WHAT TO PRODUCE:
List each line below that contains the string "This", copying it in full.
■ ■ ■
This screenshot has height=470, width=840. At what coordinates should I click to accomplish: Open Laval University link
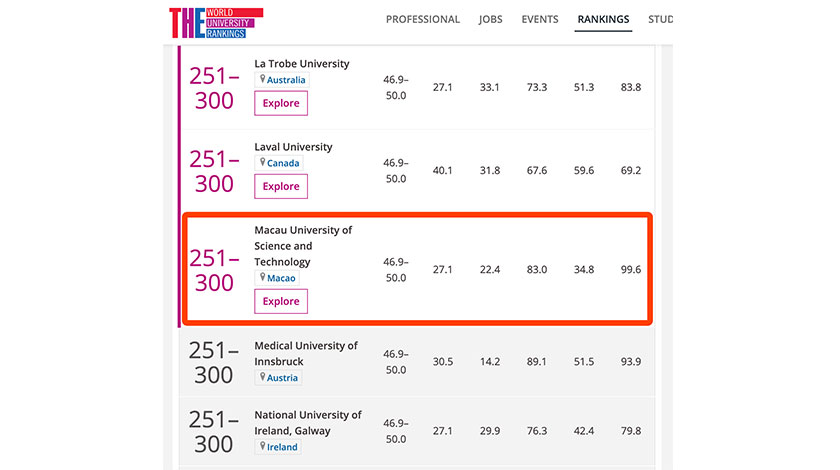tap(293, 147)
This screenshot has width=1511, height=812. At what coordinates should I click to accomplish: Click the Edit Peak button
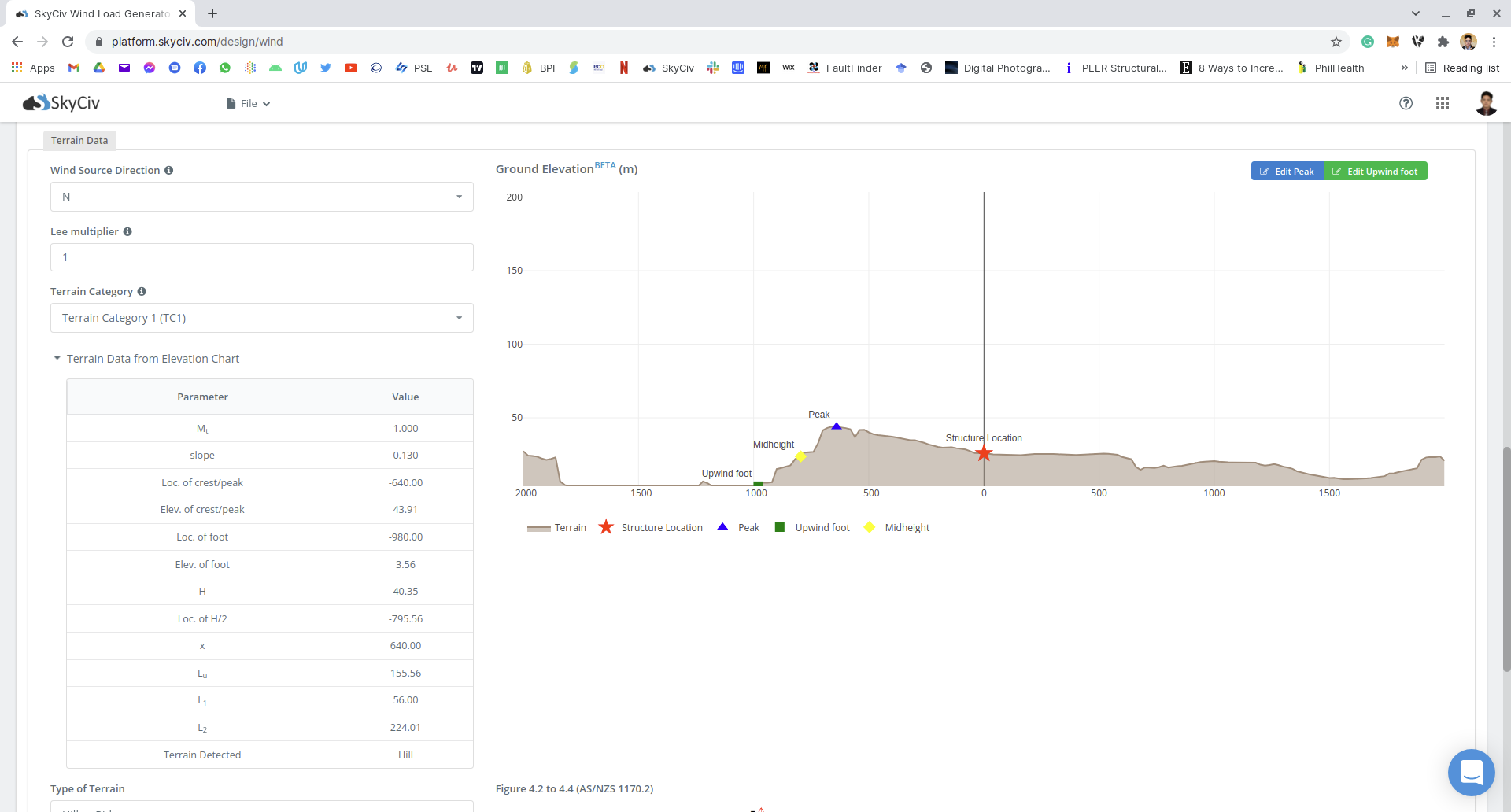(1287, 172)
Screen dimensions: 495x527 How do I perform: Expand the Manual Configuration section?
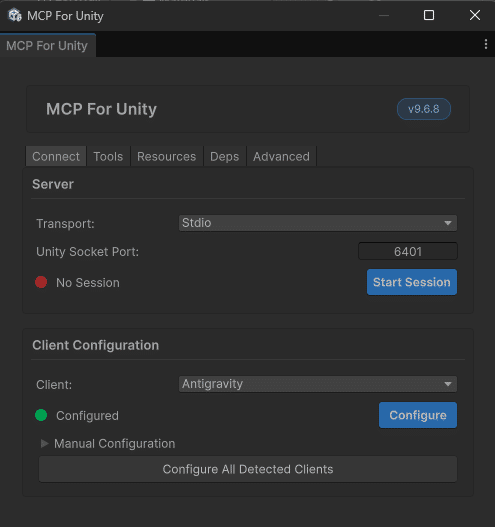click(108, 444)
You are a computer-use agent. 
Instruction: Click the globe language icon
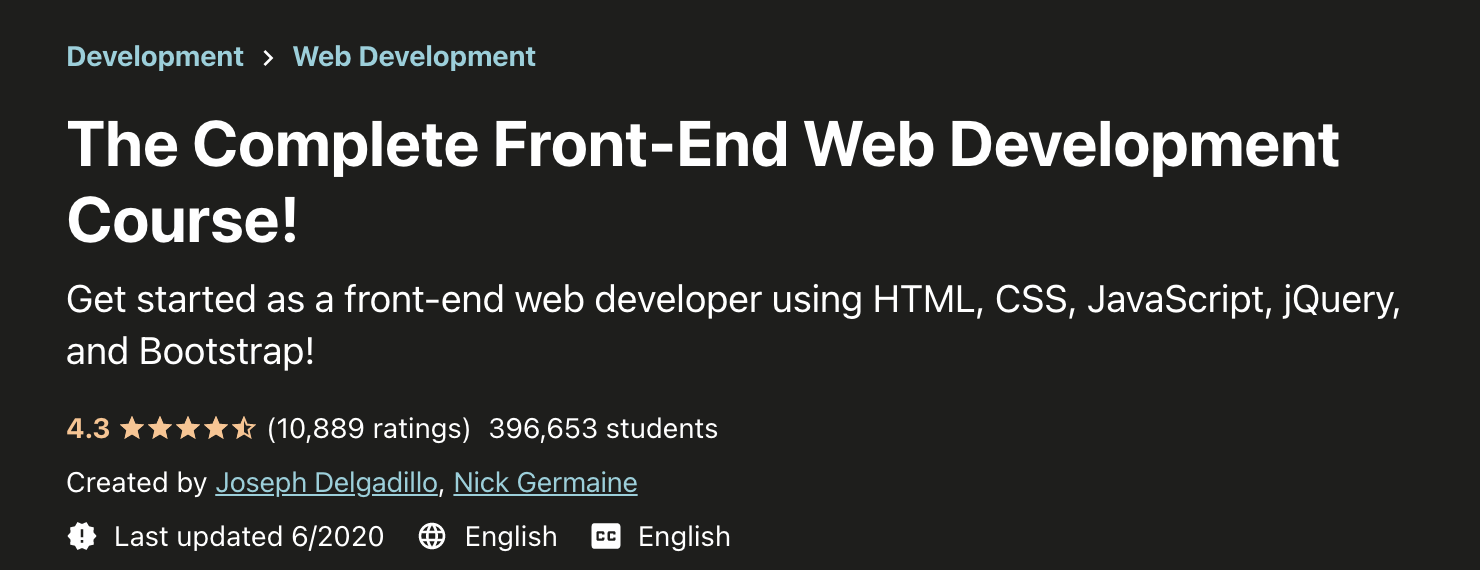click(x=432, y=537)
■ ■ ■
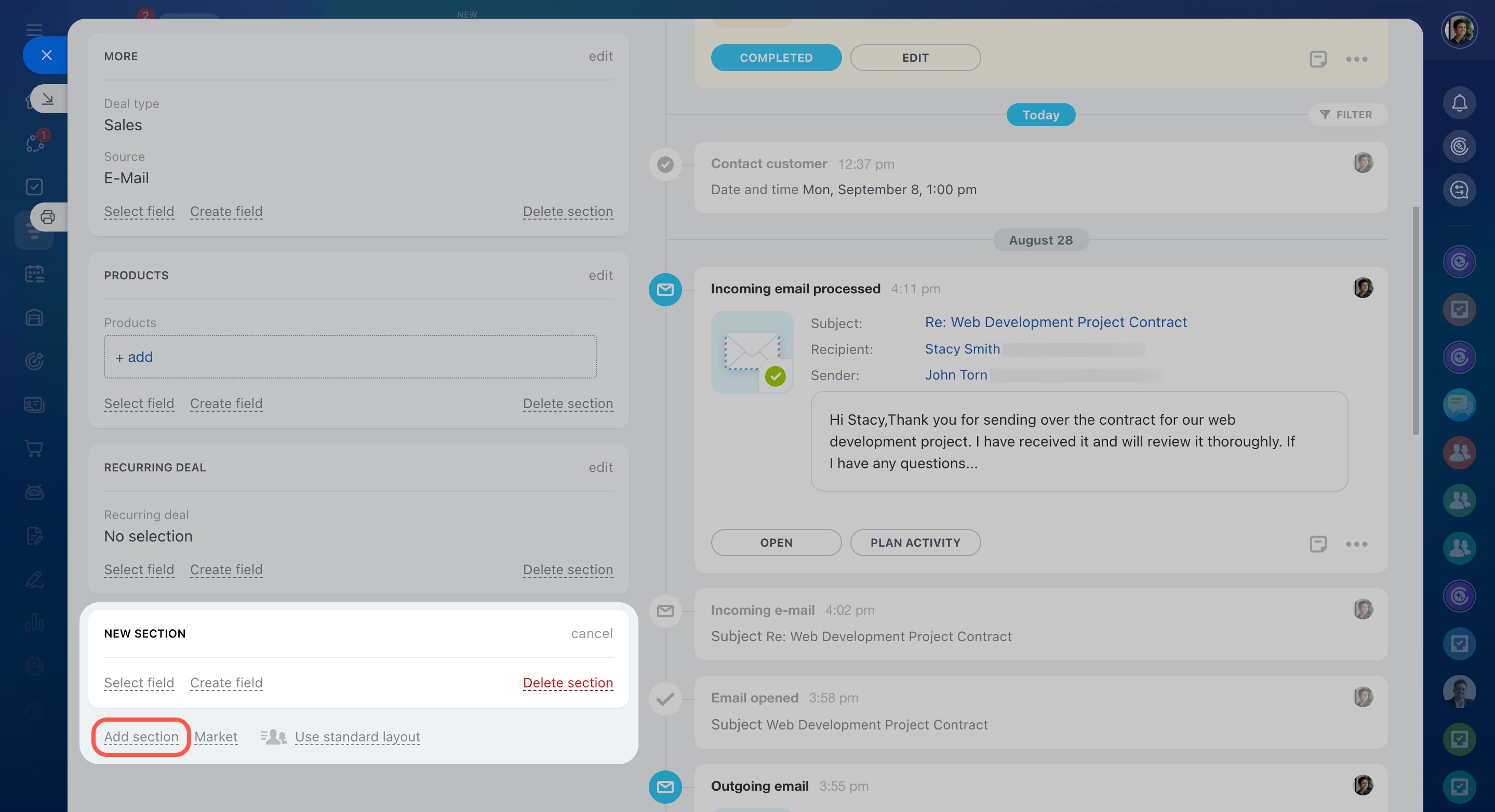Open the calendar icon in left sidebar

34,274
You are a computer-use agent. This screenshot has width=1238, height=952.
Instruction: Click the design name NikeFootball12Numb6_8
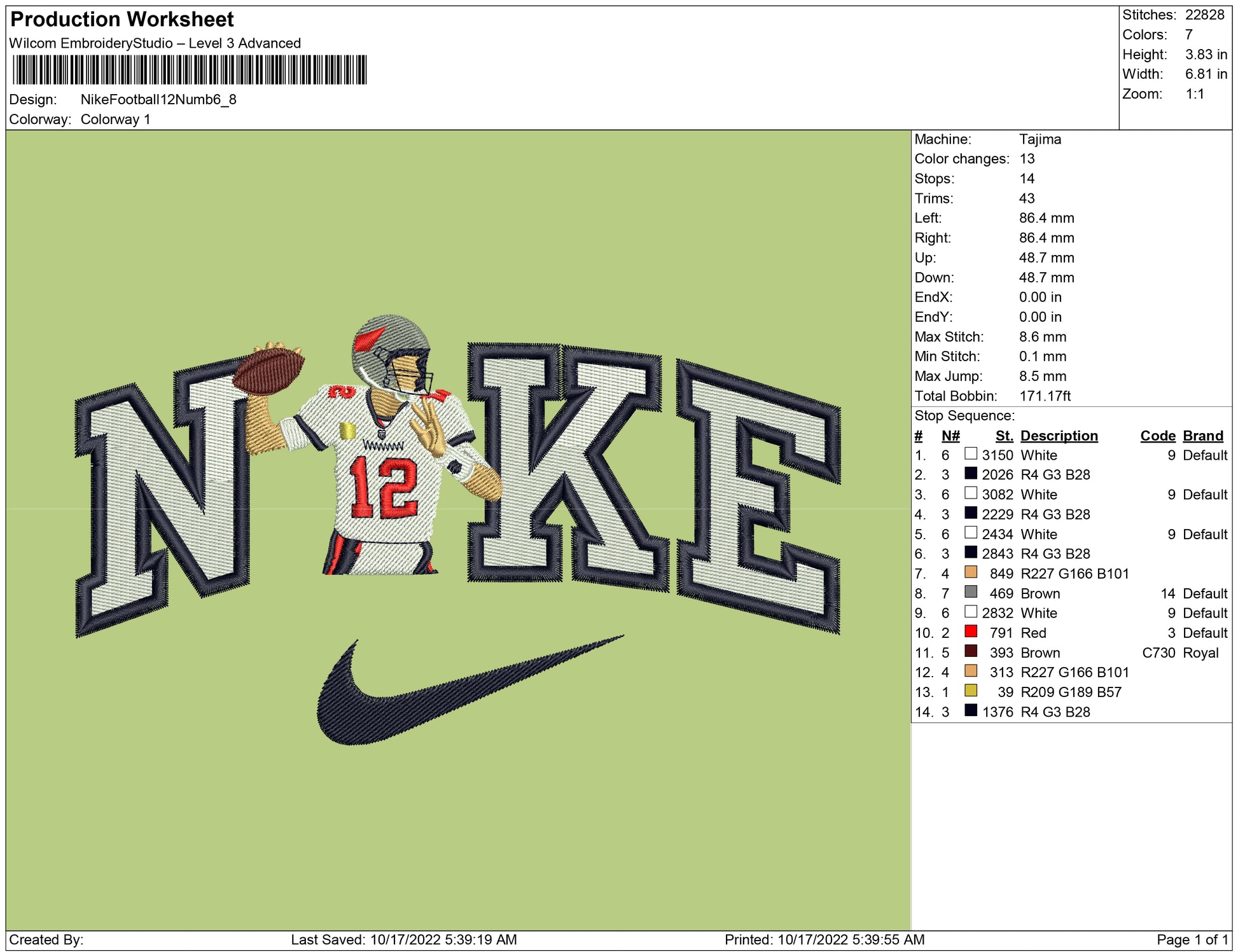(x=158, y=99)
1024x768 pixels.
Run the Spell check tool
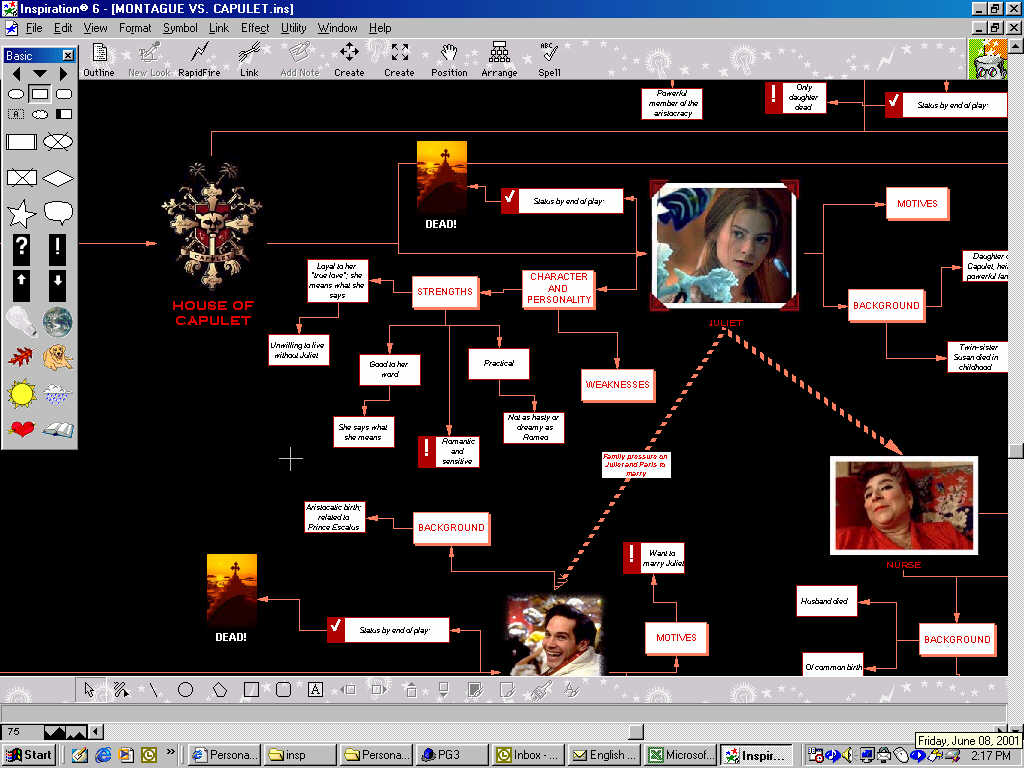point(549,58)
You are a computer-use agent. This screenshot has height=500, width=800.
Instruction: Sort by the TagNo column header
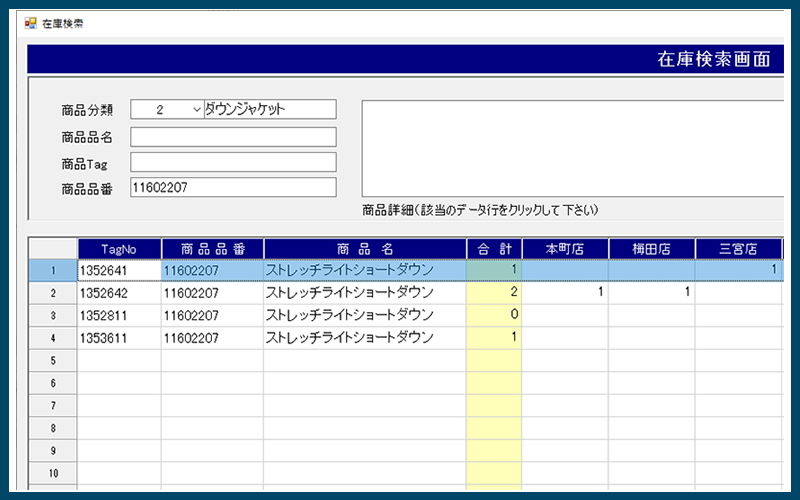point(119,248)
■ ■ ■
WORKED SOLUTION:
This screenshot has height=470, width=840. At what coordinates should I click to accomplish: Open Laval University link
This screenshot has width=1511, height=812. At what coordinates should I click to accomplish: Click the Edit Peak button
You are a computer-use agent. This screenshot has width=1238, height=952.
You are a computer-use agent. This screenshot has height=500, width=800.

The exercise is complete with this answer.